Kadın kahkahasını bastırdı ve seyirciler arasındaki adama baktı.
“İlginç. Oldukça genç görünüyor. O kişinin o olduğuna emin misin?”
“Evet.”
“Hafif görünüyor ama kendine güveni var. Aslında güven bir erkek için önemlidir.”
Celestine aniden annesinin tepkisinin beklediğinden farklı olduğunu hissetti ve şöyle dedi:
“…Görünüşünden farklı.”
Kadın gülümseyerek cevap verdi:
“Annen bu yüzden yoğun programı dışında buraya gelmek için zaman ayırdı. Celine'imizi bu kadar telaşlandıran adamı merak etmeden duramadım.”
Celestine içten içe başını salladı. Eğer bir şey söylemeseydi annesi burayı ziyaret etmezdi.
Elbette aynı şey Celestine için de geçerliydi. Bir süre önce adamdan dolayı hissettiği şok sürekli olarak aklına geliyordu.
Celestine başını salladı ve yavaşça fısıldadı:
“Ben de merak ediyorum. O zamanlar biraz aşırı gelmişti… ama şimdi düşünüyorum da, belki de öyle değil.”

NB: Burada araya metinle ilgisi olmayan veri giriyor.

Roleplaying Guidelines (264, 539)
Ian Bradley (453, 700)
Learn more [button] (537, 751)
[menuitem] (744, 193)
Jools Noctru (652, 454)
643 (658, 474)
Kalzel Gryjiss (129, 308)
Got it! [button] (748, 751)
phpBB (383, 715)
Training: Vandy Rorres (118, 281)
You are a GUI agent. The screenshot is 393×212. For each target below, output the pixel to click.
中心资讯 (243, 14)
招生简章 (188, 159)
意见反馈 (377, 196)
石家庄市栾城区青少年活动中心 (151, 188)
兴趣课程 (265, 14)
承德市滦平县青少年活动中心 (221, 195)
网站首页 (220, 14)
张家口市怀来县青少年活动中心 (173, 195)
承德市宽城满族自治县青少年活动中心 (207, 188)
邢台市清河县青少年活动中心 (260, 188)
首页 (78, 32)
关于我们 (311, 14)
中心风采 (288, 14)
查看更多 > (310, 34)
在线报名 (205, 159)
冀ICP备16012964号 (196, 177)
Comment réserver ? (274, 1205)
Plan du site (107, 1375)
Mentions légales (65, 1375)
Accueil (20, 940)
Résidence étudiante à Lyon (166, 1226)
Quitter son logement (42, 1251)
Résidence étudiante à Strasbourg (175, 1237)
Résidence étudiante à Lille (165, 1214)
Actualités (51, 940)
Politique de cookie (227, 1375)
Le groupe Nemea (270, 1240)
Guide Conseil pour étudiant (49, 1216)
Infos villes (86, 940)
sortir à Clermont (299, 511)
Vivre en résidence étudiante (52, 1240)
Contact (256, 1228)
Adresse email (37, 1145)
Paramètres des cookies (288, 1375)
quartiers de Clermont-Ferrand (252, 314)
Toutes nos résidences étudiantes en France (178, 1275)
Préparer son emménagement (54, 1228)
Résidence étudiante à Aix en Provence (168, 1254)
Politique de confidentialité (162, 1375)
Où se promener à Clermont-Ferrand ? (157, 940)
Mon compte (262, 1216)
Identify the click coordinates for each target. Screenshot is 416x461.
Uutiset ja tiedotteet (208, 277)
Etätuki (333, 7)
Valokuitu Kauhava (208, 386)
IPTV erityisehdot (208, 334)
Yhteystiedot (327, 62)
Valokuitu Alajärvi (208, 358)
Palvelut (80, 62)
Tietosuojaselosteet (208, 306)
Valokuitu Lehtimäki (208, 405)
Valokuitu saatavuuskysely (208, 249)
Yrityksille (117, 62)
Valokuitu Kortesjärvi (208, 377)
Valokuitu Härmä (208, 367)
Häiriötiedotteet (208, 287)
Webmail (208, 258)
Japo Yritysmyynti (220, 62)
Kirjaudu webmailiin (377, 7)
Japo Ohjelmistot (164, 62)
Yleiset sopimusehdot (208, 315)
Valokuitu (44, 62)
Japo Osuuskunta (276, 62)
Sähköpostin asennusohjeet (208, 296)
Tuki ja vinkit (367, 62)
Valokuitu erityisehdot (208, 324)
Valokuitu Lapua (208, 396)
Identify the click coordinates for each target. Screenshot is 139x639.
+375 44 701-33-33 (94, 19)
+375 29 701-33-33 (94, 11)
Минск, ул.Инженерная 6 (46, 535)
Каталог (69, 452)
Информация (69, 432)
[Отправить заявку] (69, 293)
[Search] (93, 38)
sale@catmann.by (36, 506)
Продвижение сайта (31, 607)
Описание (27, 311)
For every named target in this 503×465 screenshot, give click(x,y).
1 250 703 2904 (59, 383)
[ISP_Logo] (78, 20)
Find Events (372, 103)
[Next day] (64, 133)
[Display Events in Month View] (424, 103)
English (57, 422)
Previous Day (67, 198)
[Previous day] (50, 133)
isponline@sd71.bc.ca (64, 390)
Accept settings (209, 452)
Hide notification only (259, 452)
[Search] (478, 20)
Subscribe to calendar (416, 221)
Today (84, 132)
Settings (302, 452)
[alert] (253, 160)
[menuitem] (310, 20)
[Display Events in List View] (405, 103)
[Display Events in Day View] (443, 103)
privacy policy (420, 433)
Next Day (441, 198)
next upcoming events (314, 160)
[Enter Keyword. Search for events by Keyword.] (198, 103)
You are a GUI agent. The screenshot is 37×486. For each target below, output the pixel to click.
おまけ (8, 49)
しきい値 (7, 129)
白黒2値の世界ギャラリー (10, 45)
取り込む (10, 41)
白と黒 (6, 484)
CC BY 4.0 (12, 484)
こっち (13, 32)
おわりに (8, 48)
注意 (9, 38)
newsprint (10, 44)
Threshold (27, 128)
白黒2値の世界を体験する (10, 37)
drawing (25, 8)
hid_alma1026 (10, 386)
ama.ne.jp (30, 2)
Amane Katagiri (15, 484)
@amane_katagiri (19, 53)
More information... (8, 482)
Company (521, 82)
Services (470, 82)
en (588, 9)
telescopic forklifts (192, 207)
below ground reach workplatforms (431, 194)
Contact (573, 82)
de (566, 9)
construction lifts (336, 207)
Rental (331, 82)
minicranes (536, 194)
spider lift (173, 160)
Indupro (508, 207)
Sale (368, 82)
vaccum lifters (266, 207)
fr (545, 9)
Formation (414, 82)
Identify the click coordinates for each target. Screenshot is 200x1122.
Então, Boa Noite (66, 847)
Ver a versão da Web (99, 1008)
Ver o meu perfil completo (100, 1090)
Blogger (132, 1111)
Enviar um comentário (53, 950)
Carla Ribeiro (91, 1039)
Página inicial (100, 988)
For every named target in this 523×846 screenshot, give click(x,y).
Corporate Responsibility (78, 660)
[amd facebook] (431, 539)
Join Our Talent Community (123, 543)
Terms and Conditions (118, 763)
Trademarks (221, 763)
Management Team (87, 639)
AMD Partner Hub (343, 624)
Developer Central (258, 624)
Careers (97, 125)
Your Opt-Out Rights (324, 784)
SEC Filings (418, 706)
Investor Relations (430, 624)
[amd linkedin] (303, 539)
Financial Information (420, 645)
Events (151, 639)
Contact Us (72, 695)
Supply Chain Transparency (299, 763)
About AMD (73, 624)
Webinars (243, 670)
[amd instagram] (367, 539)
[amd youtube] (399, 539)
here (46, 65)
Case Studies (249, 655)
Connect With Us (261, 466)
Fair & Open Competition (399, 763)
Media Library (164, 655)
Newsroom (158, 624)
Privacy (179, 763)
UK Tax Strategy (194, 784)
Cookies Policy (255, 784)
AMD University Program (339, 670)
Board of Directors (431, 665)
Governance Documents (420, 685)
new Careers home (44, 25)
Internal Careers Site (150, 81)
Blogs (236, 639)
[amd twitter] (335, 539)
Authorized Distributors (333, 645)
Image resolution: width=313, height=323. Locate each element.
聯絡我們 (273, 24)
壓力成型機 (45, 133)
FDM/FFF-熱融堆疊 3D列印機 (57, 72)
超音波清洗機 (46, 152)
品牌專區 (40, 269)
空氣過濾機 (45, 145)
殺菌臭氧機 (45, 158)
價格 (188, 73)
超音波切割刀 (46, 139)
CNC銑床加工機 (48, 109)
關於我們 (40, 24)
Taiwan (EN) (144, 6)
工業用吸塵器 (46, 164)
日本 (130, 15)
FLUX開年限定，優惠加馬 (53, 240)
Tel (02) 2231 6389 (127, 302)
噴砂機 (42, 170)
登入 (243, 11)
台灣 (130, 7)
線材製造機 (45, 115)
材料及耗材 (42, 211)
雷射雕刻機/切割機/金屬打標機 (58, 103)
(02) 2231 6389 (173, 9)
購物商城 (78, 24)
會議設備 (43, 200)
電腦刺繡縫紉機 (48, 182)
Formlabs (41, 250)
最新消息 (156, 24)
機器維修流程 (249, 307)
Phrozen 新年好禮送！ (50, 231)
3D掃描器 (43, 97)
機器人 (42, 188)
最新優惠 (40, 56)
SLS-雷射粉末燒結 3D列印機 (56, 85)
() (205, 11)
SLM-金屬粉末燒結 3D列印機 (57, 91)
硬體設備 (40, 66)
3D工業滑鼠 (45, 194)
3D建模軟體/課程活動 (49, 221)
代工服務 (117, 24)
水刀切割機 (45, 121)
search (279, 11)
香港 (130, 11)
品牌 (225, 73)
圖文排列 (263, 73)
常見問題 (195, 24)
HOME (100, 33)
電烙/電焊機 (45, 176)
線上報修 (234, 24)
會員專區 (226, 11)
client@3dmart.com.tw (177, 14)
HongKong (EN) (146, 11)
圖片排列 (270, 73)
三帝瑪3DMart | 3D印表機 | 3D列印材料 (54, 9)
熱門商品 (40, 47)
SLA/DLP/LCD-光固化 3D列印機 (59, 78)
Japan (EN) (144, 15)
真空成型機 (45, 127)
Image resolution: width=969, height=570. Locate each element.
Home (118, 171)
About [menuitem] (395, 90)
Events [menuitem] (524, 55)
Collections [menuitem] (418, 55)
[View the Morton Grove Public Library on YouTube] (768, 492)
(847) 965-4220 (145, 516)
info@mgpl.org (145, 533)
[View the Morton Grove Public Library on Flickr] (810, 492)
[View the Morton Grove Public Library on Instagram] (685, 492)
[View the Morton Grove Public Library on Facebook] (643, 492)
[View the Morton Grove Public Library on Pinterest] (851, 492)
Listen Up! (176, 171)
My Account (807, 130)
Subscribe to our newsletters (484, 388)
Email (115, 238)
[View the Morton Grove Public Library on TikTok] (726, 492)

Kadının ifadesi biraz ciddileşti.
“Sezgi böyledir Celine. Korktuğunu söyledin mi? Bu basit güçten farklı. Benim sezgilerim başkalarının varlığına tepki veriyor. Bakalım bizim Celine'in gözü ne kadar büyümüş.”
İfadesini yeniden gevşeten kadın seyircilere baktı. Her ne kadar abartı olduğunu düşünse de gözlerinde bir beklenti vardı.
“Zamanlama uygun görünüyor, o yüzden şimdi iyi olur.”
“Evet anne.”
Kadın başını çevirdi.
Libre ve Goisen'in dostça düellosu sona ermişti ve Balkan ayağa kalkıp bir şeyler konuşuyordu.
Kadın masaya vurduğu anda Balkan konuşmayı bırakıp bu tarafa baktı.
“…Söyleyecek bir şeyin var mı?”
Celestine sanki bunu bekliyormuş gibi elini kaldırdı.
“Ben de düello yapmak istiyorum.”
Balkan, Celestine'e biraz telaşlı bir ifadeyle baktı.
“Dostça bir düellodan mı bahsediyorsun?”
“Evet. Bir sorun mu var?”
Bir an şaşıran Balkan, kısa sürede ifadesini değiştirerek şöyle cevap verdi:
“Elbette hayır. Sadece şaşırdım. Aklında bir rakip var mı?”
Balkan beklenti dolu bakışlarla tek yöne baktı.
Muhtemelen Celestine'in Libre'nin becerileriyle ilgilendiğini düşünüyordu.
Seyirci aynı zamanda Ölüm Kılıcı Loncası'nın kılıç ustasının becerilerini görüp göremeyeceklerini merak ederek beklentiyle doluydu.
Ancak Celestine sadece seyircilerin diğer tarafında uykulu gözlerini ovuşturan tek bir adama dikkatle baktı.
“O kişiyle düello yapmak istiyorum.”
“Bağışlamak?”
Celestine adamın isminden bahsetti.
“Efendim Samael'in Yıkımı.”
“…”
Beklenmedik meydan okuma karşısında seyircilere kısa bir sessizlik çöktü.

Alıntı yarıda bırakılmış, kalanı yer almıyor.